Margaret Forster: Isa and May, Aus dem Englischen von Saskia Bontjes van Beek, Arche Verlag, Hamburg 2011, 446 Seiten, €22,90, 978-3-7160-2638-0
„Ich dachte nur: Verdammter Mist, ich vergesse das ganze Affentheater und werde eine Vollzeitmutter.“
Isamay, Ende 20, hat sich als Englischlehrerin in der Welt umgesehen und kehrt zurück nach England, um ihre Masterarbeit zu schreiben. Sie hat sich in den stillen Schotten Ian verknallt und lebt mit ihm. Bedeutsam seit Kindertagen waren immer ihre sehr unterschiedlichen Großmütter Isa und May und so wundert es nicht, dass sie für ihre Abschlussarbeit sich berühmte Großmütter, wie Queen Victoria, George Sand oder Sarah Bernhardt gesucht hat, um über deren Verhältnis zu den Enkelkindern und ihr Leben zu schreiben.
Claudia, ihre Dozentin, beurteilt Isamays wissenschaftliche Forschung sehr skeptisch und kritisiert ihre unreflektierte Anhäufung von Material und das Ausbleiben der Analyse. Isamay vergräbt sich in den Geschichten und Briefen der berühmten Frauen und schlägt gleichzeitig gedanklich einen Bogen zu ihren eigenen Großmüttern. Isa ist die Mutter ihres Vaters, eine steife, korrekte, immer alles unter Kontrolle habende auch zeitweilig herrische Frau. Sie achtet auf ihre Kleidung, ihr gepflegtes Aussehen und die Umgangsformen. Mit ihrer Enkelin geht sich gern in Kunstausstellungen, um danach in einem noblen Hotel den Tee zu nehmen. May nennt sie hämisch gern die „Herzogin“ und verachtet sie für ihr bequemes Leben ohne wahre Geldsorgen. Die rundliche May tröstet sich und ihre Enkelin gern mit Malzbonbons, wohnt in einem kleinen Häuschen und ist gegenüber fremden Menschen sehr misstrauisch. Zu ihrer einzigen, akademisch arbeitenden Tochter ( zwei Söhne sind kaum erwachsen nach Australien ausgewandert ), Isamays Mutter, hat sie ein schlechtes Verhältnis. Die einfache Frau versteht ihre Tochter nicht und hält ihr nur zu Gute, dass sie einen Arzt geheiratet hat. Isamay jedoch hält tapfer und oftmals diplomatisch geschickt die Verbindung zwischen den Generationen.

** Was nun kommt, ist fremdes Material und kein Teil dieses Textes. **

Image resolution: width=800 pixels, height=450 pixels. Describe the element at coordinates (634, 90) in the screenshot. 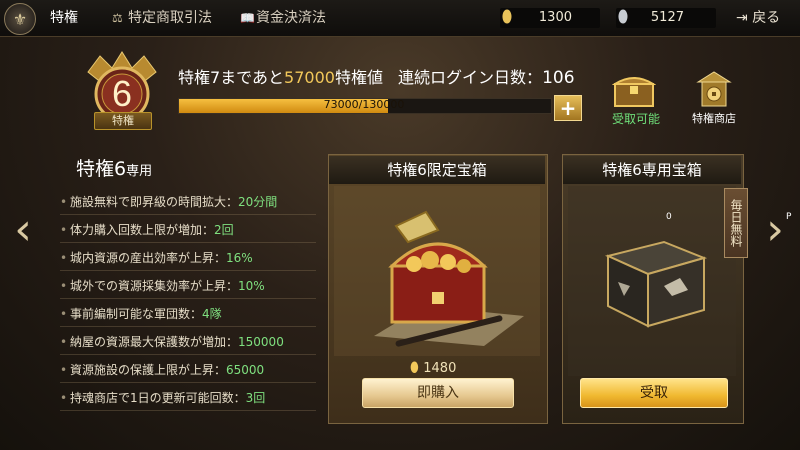

I see `treasure-chest-icon` at that location.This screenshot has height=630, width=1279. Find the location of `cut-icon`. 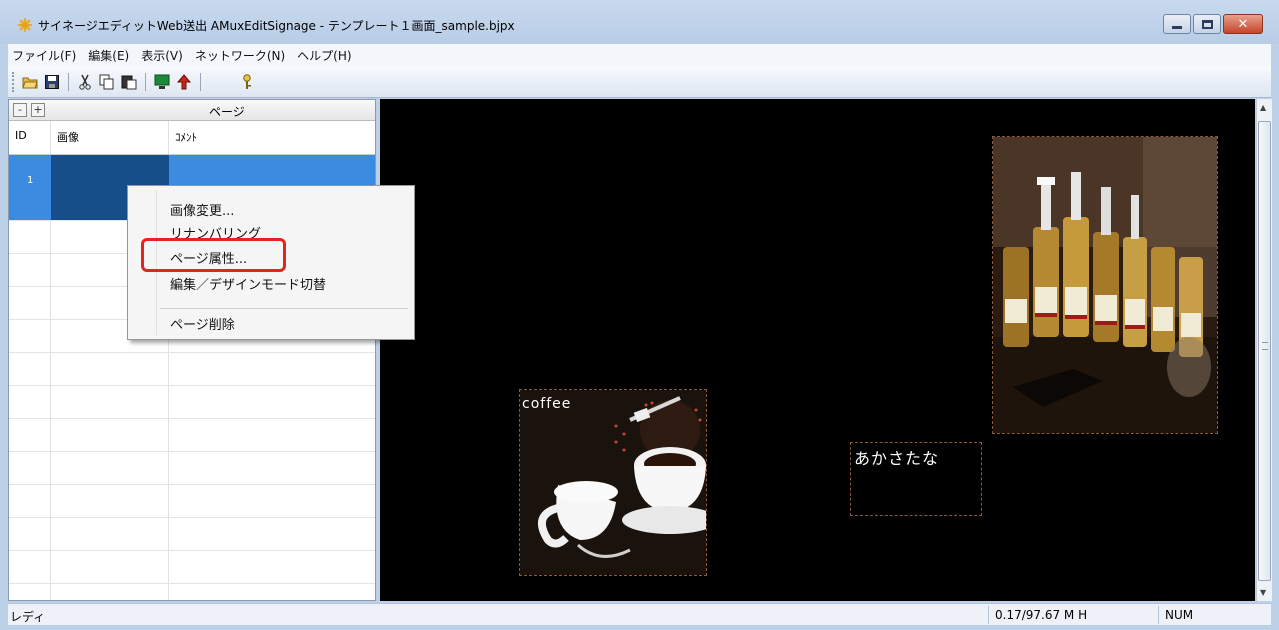

cut-icon is located at coordinates (85, 82). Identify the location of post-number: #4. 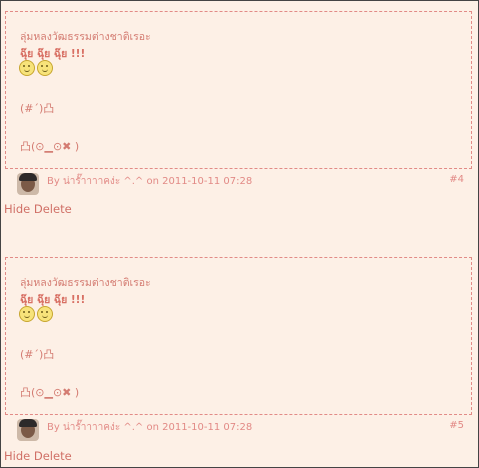
(456, 180).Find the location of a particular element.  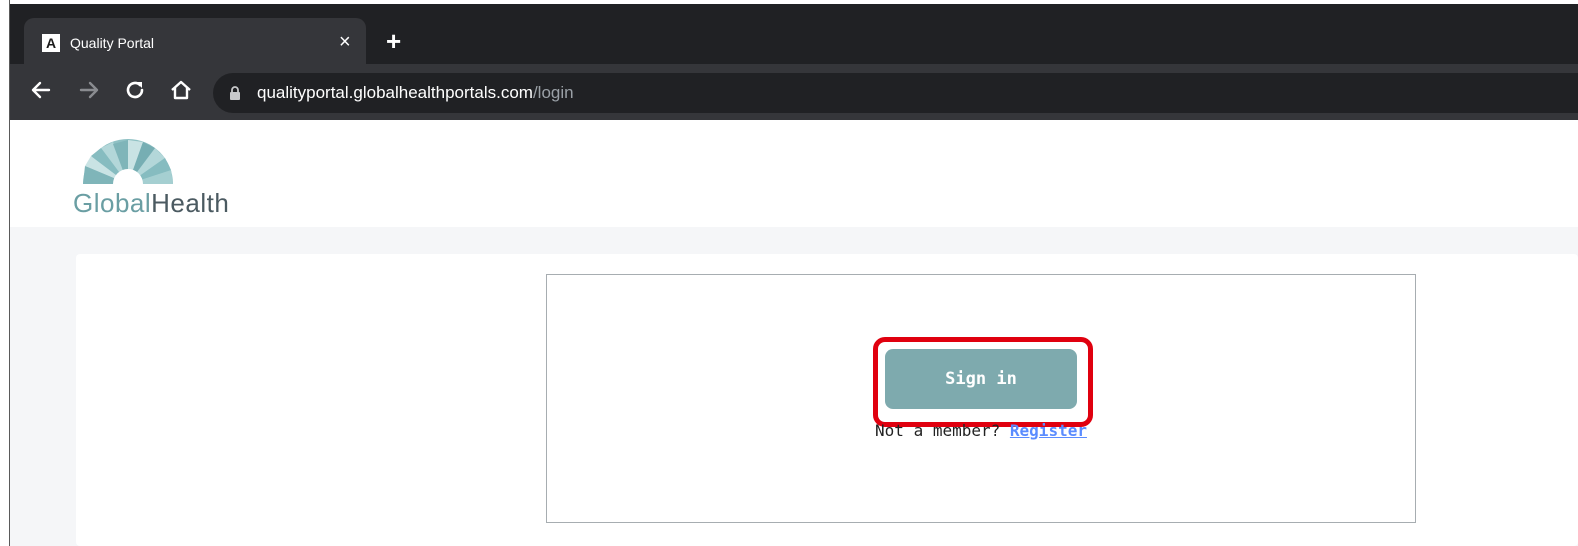

tab-strip: A Quality Portal × + is located at coordinates (794, 34).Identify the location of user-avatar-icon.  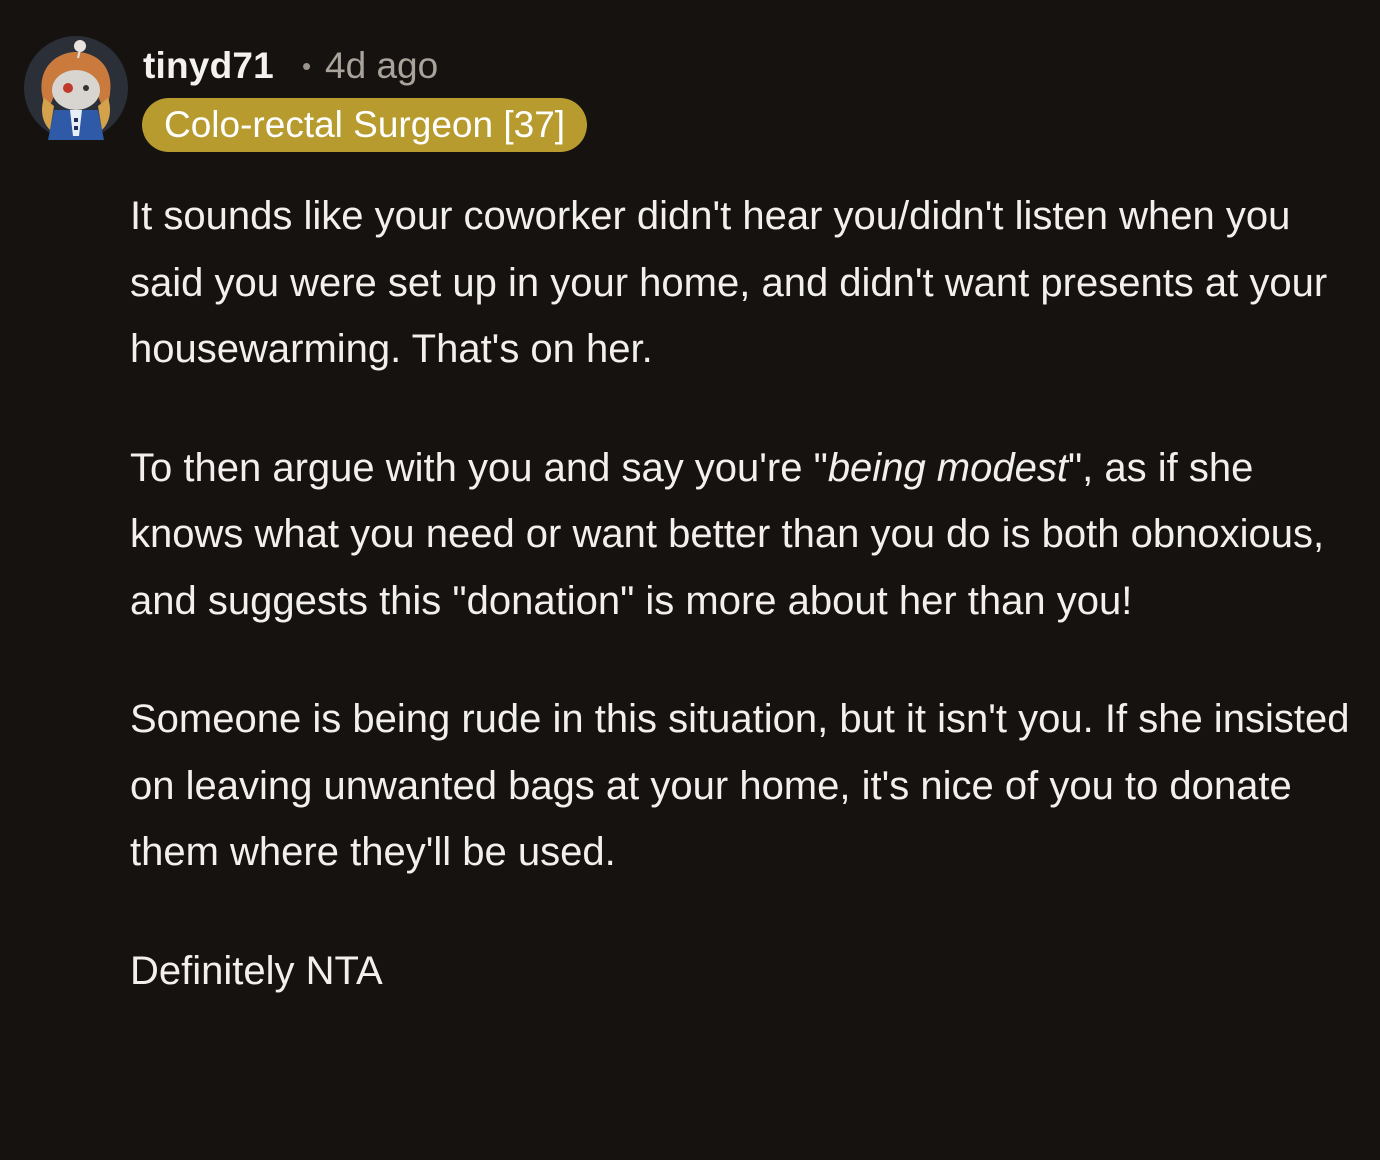
(76, 88).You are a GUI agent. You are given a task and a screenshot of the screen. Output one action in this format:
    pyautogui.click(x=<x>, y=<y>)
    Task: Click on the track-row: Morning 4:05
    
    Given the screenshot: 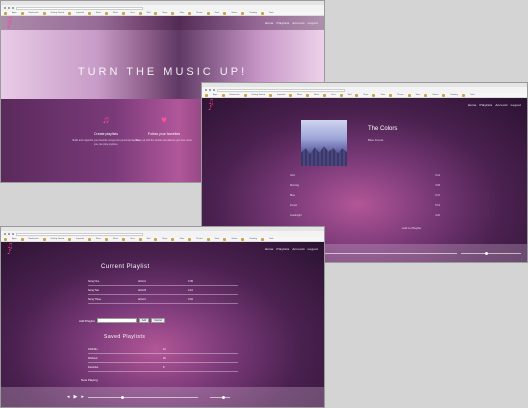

Wie kompliziert Familienbande sein können, das führt Margaret Forster dem Leser vor, der sich gern in die verschlungenen, unergründlichen Wege der beiden Großmütter entführen lassen will. Isamay kramt gern in der Vergangenheit, obwohl sie da eher die Kritik ihres Lebenspartners einstecken muss, der nie über seine Familie redet und auch mit Isamays nichts zu tun haben möchte. Je mehr Isamay damit beginnt, nach geheimnisvollen Geschichten im Leben der Großmütter zu fragen, um so öfter stößt sie auf unglaubliche Familienlügen. Wie kann es sein, dass es eine Geburtsurkunde von Isas jüngerem Bruder gibt, wenn sie behauptet, sie hätte nie einen Bruder gehabt? Wie stark sind Familienbande wirklich von der genetischen Seite her bedingt und welchen Einfluss hat dabei die Umwelt auf die Entwicklung der Kinder?
Umfangreich und vielschichtig sind die fiktiven und historisch belegten Familienalben, die in diesem unterhaltsamen Buch von der versierten englischen Autorin Margaret Forster.